Abs, Adductors, Biceps, Calves, Forearms, Glutes, Hamstrings, Lower Back
Zerchers Squat Overview
The Zercher squat is a squat variation and an exercise used to target the muscles of the quad.
The Zercher squat’s set up is quite unique, as you wedge the barbell in your elbow creases and hold the weight up by bracing your core and arms.
The Zercher squat can help those who struggle to maintain an upright torso during the back squat and also promote honest weight selection due to its difficult set up.
By mastering the Zercher squat, one can see huge increases in biceps, forearm, and leg size, as well as increases in total squat and deadlift numbers.
Zerchers Squat Instructions
- Set up a bar at roughly navel height.
- Position the bar in the crook of the elbow between the bicep and forearm.
- Inhale, stand up tall, and take 2 or 3 steps backward away from the J hooks.
- Descend by flexing at the knees and hips simultaneously.
- Once your thighs reach parallel with the floor, begin to reverse the movement.
- Keep your abs braced and drive your feet through the floor.
- Finish the lift by exhaling as you fully extend the hips and knees.
- Repeat for the desired number of repetitions.
Zerchers Squat Tips
- Given that Zercher squats utilize an anterior load, you will have to fight the urge to excessively round the thoracic spine.
- If you find issues with bicep tendon discomfort during the lift, utilize a t-shirt or towel wrapped around the bar.
- The elbows should be about shoulder width apart and your knuckles facing the ceiling.
- Your elbows will likely contact the thighs at the bottom of the lift, this is completely normal.
- Toe angle is highly individual - experiment to see what feels best for you.

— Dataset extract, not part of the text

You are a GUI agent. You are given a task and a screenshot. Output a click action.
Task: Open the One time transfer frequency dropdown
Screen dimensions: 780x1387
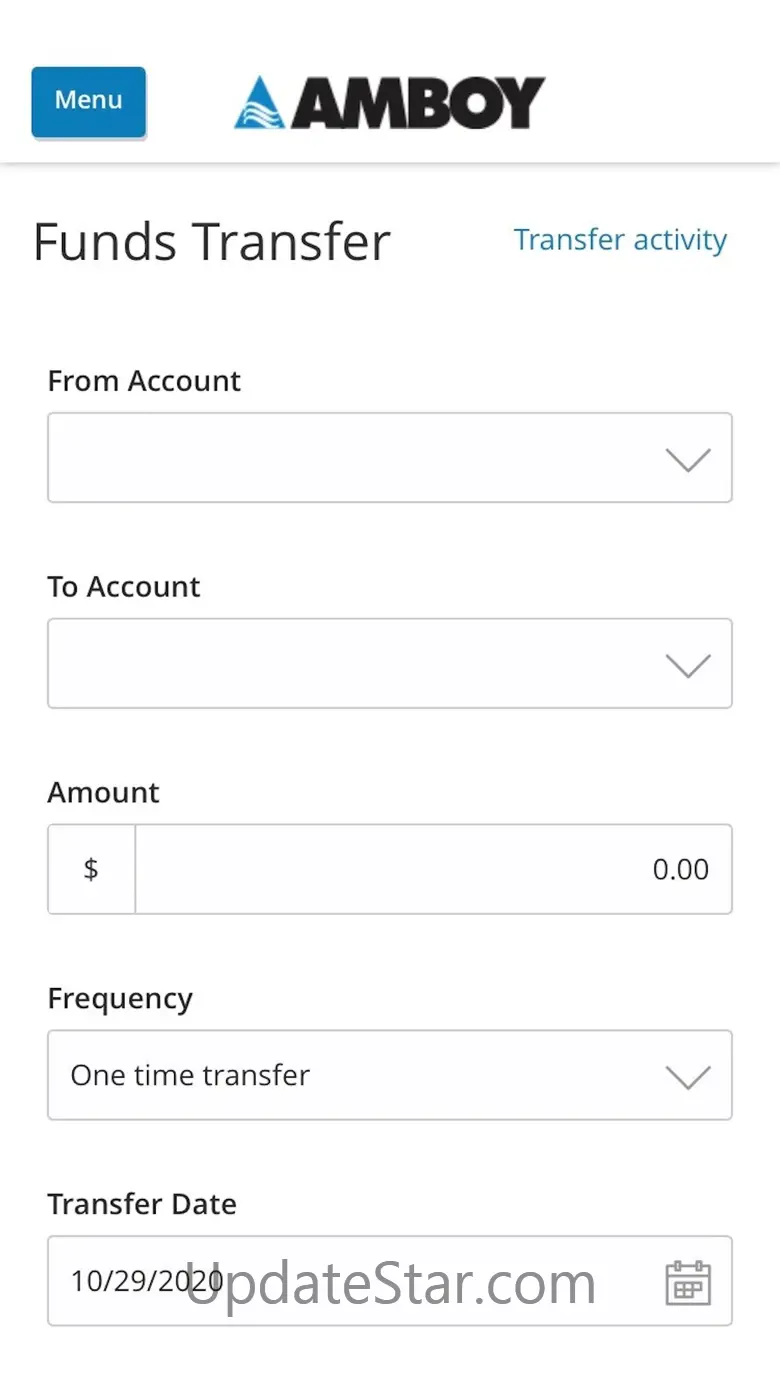click(x=350, y=1075)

- Some forward translation of the knees over the toes is alright provided that the knees don’t deviate excessively inward or outward. Those with longer femurs will have to allow their knees to come farther forward if they want to remain upright.
- Neck position is highly individual as well - some prefer a neutral neck position (i.e. keeping the chin tucked throughout the lift) while others do well with looking straight ahead. Experiment with each and see which one works best for your anatomy.
- Don’t push the knees out excessively but ensure they track roughly over or slightly outside the 2nd toe.